In fact, there is little to do except give up. The rules are ambiguous and without end.

I amended my algorithm for removing ambiguous references to be, relating to the diagrams above:

"Once we create diagram 3, if two or more transitions point to the original states from S0, (S1 and S2 in this case) the rules are ambiguous and unending. Time to die."

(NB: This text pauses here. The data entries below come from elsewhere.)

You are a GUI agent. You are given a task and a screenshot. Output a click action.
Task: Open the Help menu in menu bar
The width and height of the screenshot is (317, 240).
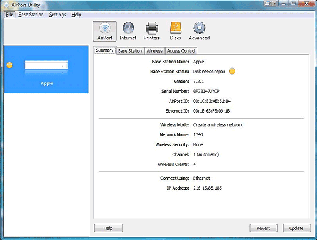(x=76, y=15)
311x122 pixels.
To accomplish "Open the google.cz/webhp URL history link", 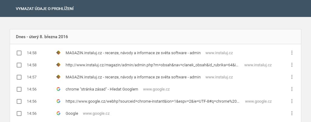I will pyautogui.click(x=152, y=101).
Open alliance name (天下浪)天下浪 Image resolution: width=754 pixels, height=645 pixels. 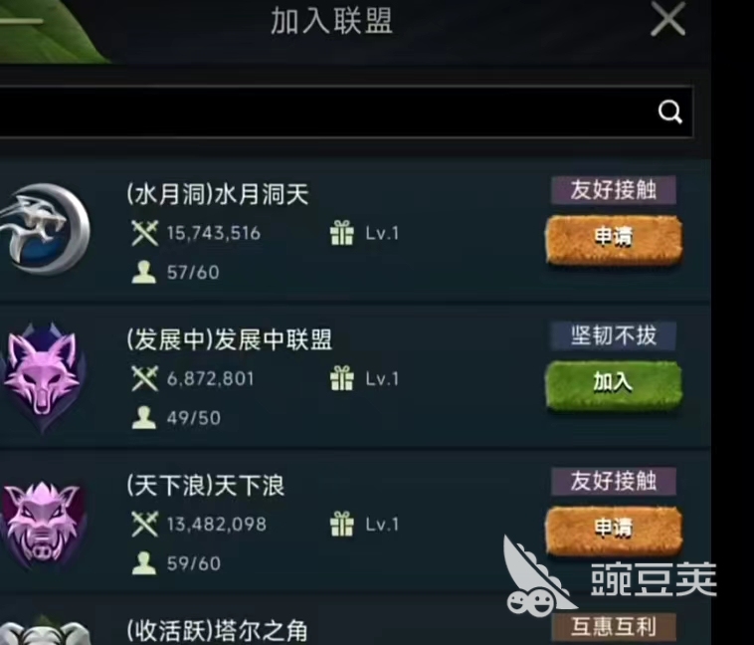coord(205,485)
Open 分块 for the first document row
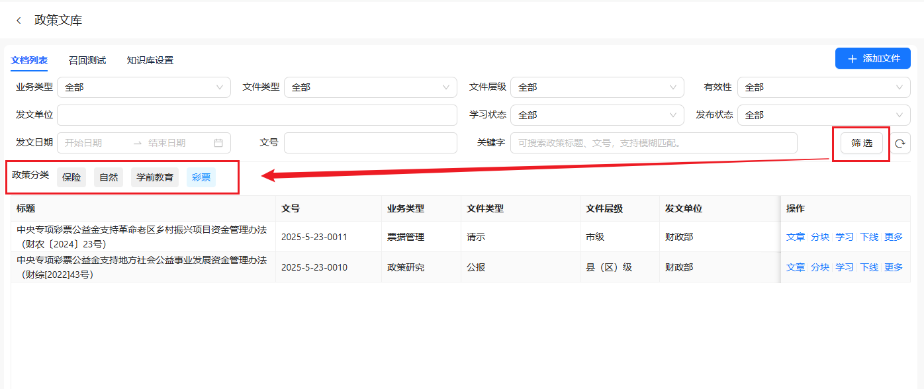 (x=820, y=237)
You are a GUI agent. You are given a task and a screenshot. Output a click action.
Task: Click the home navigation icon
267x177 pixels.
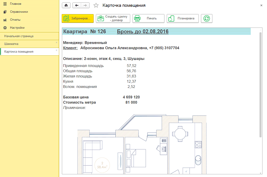66,5
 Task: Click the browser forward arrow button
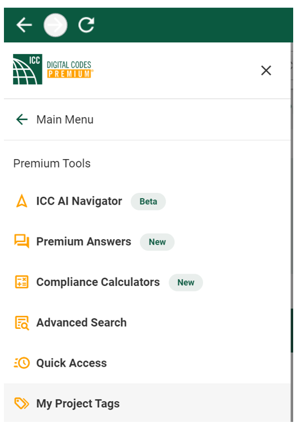[x=56, y=25]
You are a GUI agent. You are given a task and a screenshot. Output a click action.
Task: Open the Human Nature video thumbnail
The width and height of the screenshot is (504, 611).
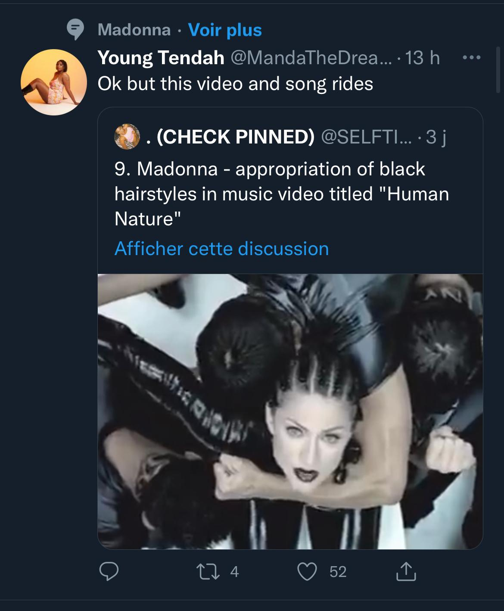pos(290,411)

This isn't an outlandish case, either. Define a few words like

CITY : [A-Z]+
HEXSTRING: ([0-9] | [A-F])+

and that's all it takes for the previous method to fail. Now, how to address this? There are a few ways. If you have enough control over your input, amend your rules so the ambiguity can't happen. For example, we could amend HEXSTRING to require a leading 'x'.

CITY : [A-Z]+
HEXSTRING: x([0-9][A-F])+

Looks familiar, eh?

Sometimes, we can't change the input.

STREETNAME: [A-Z]+
CITY: [A-Z]+

Those are always a sequence of letters. We can generalize, however, so the lexer can build a DFA, and leave applying meaning to the more powerful parser:

CITY_OR_STREETNAME: [A-Z]+

or even

CHAR_STRING: [A-Z]+

Well, that was today's adventure. Hopefully I'll be able to conclude my testing phase soon.